Kutipan Terpilih.
————

Perguruan tinggi Islam yang ada di Indonesia. khususnya dalam bidang agama merupakan salah satu pelopor dalam Islam. Kemajuan dan perkembangan mengembangkan ilmu pengetahuan perguruan tinggi Islam yang sangat berkembang pesat. Hal ini diakibatkan oleh kemampuan daya saing perguruan tinggi Islam di Indonesia terhadap perguruan tinggi di luar Indonesia. Persaingan perguruan tinggi Islam sudah terlihat semenjak zaman penjajahan yang ditandai dengan banyaknya bermunculan perguruan-perguruan tinggi umum.

Selain hal di atas, disebutkan bahwa penyebab pesatnya pertumbuhan perguruan tinggi Islam diakibatkan semangat tokoh-tokoh elit ummat Islam dalam memplopori pendirian perguruan tinggi Islam untuk mengejar ketertinggalan pendidikan Islam. Semangat ini dapat dilihat dari hasil sidang tokoh-tokoh pendidikan Islam dalam membentuk Sekolah Tinggi Islam (STI).

Berdasarkan teori sejarah perkembangan perguruan tinggi Islam diatas, maka pada kesempatan ini akan dibahas sejarah berdirinya perguruan tinggi Islam dan perkembangan perguruan tinggi Islam di Indonesia.

————

Baris Data.
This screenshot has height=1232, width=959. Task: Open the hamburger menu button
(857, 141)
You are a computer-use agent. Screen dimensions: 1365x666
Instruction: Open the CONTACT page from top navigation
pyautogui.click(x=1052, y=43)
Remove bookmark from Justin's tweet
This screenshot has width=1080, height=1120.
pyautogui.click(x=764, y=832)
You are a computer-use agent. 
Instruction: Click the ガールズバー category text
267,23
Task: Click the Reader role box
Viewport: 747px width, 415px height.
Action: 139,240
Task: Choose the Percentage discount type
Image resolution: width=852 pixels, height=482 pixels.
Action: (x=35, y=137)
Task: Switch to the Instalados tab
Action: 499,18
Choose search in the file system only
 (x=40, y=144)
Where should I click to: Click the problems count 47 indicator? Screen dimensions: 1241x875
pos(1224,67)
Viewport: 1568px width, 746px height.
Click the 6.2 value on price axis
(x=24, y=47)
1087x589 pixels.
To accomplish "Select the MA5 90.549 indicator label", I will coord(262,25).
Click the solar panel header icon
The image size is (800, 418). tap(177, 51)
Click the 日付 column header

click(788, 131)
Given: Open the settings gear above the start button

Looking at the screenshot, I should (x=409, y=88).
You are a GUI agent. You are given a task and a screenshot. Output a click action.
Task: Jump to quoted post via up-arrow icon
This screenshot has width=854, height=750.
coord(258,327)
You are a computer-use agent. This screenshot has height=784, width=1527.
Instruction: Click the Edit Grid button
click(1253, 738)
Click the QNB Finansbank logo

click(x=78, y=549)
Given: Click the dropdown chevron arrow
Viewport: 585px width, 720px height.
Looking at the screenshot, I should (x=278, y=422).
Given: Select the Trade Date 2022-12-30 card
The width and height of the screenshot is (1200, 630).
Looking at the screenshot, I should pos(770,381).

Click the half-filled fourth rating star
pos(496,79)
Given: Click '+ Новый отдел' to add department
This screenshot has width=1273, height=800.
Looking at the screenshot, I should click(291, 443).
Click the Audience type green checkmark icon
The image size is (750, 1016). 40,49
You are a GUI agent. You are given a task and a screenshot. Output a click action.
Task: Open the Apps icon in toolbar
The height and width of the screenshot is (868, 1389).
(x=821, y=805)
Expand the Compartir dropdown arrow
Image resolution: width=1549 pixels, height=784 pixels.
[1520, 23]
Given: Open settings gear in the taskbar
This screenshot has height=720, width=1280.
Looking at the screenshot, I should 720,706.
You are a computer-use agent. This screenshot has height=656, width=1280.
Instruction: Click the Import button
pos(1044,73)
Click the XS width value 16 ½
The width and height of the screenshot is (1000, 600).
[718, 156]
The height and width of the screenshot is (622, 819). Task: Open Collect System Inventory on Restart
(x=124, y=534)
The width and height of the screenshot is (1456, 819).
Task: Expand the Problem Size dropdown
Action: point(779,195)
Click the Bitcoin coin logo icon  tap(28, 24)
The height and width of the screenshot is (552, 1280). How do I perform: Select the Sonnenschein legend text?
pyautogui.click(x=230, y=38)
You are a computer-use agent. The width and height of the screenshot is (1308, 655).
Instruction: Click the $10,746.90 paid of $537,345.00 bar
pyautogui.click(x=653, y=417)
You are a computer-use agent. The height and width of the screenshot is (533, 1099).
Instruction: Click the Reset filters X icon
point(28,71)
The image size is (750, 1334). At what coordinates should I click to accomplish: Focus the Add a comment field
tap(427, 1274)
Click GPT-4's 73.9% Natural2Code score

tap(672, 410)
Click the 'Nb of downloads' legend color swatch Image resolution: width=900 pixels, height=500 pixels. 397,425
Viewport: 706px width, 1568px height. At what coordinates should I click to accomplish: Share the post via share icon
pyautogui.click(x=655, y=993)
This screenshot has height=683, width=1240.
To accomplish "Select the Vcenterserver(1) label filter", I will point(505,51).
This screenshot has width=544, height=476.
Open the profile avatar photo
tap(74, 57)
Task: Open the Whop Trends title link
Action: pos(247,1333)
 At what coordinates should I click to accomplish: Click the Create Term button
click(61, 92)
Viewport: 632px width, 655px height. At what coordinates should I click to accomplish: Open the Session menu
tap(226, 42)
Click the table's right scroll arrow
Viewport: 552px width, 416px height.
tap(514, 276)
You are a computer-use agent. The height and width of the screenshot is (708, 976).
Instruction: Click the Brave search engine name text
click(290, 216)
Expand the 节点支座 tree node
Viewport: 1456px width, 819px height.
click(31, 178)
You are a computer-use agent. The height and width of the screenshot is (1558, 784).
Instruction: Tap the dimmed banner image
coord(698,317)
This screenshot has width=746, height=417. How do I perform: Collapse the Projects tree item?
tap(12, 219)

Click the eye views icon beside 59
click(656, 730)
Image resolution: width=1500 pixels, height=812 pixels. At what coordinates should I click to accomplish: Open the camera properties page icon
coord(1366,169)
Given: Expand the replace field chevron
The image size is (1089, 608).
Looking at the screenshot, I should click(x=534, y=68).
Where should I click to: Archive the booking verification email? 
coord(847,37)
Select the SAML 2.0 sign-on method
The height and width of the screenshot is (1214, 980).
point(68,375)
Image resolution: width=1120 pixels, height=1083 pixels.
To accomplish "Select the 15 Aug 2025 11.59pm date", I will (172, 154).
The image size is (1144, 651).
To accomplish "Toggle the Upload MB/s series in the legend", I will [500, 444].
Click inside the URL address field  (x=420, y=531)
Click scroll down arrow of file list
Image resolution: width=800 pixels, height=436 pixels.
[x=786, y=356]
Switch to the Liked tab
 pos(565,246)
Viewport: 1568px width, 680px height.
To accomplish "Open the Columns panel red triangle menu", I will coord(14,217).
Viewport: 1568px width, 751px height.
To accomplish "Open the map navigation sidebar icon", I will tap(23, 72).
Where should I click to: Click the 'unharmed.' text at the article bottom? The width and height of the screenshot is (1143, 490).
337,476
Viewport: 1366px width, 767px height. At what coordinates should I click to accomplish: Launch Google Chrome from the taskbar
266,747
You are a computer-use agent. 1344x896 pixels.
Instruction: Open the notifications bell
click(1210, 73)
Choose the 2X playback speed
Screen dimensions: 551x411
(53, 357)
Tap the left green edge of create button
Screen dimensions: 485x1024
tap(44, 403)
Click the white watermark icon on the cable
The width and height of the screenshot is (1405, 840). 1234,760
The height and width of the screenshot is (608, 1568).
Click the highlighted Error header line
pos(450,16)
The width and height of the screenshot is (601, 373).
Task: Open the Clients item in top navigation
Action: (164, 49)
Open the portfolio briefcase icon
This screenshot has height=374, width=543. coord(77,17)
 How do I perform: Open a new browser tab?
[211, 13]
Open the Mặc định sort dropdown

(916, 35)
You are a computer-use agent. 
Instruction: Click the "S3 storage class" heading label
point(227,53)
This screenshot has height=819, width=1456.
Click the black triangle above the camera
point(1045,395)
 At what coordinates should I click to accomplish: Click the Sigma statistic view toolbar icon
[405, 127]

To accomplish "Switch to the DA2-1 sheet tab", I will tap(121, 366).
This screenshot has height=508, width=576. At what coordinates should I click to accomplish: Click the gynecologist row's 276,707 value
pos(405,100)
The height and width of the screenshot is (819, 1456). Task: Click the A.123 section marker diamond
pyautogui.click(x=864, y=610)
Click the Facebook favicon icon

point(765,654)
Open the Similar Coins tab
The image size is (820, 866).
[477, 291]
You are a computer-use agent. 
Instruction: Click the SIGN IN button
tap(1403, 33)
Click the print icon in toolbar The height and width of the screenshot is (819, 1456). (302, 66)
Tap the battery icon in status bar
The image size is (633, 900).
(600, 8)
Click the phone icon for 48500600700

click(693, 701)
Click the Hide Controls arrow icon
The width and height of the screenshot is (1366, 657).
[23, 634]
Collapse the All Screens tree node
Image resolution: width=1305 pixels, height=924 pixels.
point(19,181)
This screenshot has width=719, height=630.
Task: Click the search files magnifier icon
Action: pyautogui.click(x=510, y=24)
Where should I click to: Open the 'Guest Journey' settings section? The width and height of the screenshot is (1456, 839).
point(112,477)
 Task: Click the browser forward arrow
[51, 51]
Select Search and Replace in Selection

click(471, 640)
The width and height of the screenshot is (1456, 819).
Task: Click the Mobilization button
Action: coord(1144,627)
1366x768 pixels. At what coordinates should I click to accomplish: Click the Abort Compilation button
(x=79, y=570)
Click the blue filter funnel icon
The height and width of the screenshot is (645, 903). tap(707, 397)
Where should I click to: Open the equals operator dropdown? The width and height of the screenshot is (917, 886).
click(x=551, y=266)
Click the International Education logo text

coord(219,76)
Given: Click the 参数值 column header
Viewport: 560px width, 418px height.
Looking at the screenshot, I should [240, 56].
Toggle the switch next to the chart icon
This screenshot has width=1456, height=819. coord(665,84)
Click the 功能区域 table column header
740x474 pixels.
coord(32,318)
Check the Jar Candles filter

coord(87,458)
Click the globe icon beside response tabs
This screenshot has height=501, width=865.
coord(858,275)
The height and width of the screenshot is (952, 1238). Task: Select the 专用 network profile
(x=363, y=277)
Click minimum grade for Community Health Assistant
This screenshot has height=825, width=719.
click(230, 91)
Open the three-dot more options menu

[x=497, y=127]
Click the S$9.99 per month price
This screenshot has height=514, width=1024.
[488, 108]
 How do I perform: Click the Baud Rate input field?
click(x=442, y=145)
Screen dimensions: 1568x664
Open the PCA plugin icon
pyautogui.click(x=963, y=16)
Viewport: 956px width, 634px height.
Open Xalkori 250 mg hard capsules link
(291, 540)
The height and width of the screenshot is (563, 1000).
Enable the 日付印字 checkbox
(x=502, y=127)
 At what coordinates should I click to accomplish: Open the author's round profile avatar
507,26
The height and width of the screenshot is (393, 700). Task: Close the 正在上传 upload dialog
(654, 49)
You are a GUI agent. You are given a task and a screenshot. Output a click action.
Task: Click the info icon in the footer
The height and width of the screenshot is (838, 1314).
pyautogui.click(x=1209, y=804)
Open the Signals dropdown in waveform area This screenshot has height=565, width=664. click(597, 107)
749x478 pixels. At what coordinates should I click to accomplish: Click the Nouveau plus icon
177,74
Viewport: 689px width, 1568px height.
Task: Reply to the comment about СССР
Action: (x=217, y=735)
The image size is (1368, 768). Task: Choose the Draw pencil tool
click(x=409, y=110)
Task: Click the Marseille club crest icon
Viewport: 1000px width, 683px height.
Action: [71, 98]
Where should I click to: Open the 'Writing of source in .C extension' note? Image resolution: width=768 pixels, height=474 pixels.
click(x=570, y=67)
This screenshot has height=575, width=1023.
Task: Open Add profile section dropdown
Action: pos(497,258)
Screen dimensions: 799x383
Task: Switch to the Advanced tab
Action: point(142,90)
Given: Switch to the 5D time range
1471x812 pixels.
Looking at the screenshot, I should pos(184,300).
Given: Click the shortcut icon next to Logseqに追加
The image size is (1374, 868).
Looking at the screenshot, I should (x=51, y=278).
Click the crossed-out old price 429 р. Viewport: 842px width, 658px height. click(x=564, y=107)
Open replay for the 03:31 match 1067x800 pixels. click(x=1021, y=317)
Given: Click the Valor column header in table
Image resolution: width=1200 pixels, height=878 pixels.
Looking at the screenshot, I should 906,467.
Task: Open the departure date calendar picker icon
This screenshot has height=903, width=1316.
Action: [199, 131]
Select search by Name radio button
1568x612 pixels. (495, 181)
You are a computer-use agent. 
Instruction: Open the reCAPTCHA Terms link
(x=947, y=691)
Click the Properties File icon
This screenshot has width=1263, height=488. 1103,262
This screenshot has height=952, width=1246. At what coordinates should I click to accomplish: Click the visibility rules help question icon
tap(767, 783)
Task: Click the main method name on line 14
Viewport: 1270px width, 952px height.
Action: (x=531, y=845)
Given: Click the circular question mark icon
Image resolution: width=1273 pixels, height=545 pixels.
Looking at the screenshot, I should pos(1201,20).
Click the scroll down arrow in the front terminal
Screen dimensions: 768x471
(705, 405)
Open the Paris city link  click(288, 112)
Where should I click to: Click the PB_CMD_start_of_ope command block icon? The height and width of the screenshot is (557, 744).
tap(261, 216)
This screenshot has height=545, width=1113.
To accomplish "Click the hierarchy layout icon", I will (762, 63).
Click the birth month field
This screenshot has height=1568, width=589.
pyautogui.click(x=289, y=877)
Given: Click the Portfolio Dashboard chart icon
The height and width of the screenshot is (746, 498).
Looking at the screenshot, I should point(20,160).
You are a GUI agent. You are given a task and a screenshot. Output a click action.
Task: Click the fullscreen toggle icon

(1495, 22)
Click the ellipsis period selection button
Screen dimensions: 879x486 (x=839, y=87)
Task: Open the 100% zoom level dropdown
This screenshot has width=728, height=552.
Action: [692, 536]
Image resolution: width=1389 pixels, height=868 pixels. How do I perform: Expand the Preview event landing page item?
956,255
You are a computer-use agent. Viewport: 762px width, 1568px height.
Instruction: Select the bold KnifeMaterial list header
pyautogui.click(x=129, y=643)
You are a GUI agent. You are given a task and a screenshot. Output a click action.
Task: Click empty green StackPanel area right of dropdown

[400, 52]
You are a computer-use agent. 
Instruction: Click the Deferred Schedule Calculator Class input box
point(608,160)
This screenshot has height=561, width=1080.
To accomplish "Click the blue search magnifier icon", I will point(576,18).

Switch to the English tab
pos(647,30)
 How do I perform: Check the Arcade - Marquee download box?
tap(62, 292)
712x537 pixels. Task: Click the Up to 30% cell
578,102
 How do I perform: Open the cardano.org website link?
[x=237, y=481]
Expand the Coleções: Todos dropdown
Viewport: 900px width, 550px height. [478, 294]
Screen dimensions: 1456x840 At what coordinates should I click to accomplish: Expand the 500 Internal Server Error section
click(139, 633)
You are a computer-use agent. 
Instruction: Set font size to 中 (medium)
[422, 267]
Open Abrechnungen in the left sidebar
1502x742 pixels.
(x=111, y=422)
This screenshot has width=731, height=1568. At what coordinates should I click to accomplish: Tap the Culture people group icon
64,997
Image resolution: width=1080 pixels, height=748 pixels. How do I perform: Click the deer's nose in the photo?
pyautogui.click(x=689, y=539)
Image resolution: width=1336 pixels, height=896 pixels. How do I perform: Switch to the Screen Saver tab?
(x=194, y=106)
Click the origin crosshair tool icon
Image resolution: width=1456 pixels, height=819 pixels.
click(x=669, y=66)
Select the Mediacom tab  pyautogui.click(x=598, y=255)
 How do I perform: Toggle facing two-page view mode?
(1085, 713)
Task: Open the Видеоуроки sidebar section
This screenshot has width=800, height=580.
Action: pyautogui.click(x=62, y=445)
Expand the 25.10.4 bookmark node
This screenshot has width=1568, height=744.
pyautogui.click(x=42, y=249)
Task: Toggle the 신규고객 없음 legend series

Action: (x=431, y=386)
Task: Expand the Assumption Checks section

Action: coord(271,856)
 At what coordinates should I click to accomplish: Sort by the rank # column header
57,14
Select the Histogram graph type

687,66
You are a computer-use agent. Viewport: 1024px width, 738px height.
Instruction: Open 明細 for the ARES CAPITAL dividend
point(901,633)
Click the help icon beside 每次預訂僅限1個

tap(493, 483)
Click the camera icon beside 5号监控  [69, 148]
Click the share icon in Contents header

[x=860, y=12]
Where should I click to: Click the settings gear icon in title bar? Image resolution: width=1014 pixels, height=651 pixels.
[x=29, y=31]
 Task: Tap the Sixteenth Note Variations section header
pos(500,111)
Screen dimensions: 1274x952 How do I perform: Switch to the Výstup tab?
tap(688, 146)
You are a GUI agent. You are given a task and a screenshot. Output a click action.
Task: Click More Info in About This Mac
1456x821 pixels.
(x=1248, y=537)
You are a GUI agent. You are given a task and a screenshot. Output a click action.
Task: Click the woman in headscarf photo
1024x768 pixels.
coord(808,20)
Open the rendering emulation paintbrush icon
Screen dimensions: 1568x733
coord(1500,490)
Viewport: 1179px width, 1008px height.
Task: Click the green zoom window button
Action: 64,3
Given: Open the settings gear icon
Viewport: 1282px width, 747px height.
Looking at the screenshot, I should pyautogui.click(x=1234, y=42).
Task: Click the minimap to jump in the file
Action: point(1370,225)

————

Alihkan kalimat dari teks tentang perguruan tinggi Islam ini ke dalam bahasa Inggris: "Semangat ini dapat dilihat dari hasil sidang tokoh-tokoh pendidikan Islam dalam membentuk Sekolah Tinggi Islam (STI)." Item-item ini tidak berkaitan dengan teks tentang perguruan tinggi Islam.

Jawaban Latihan.
This spirit can be seen in the outcome of the meeting of Islamic education figures in establishing the Sekolah Tinggi Islam (STI).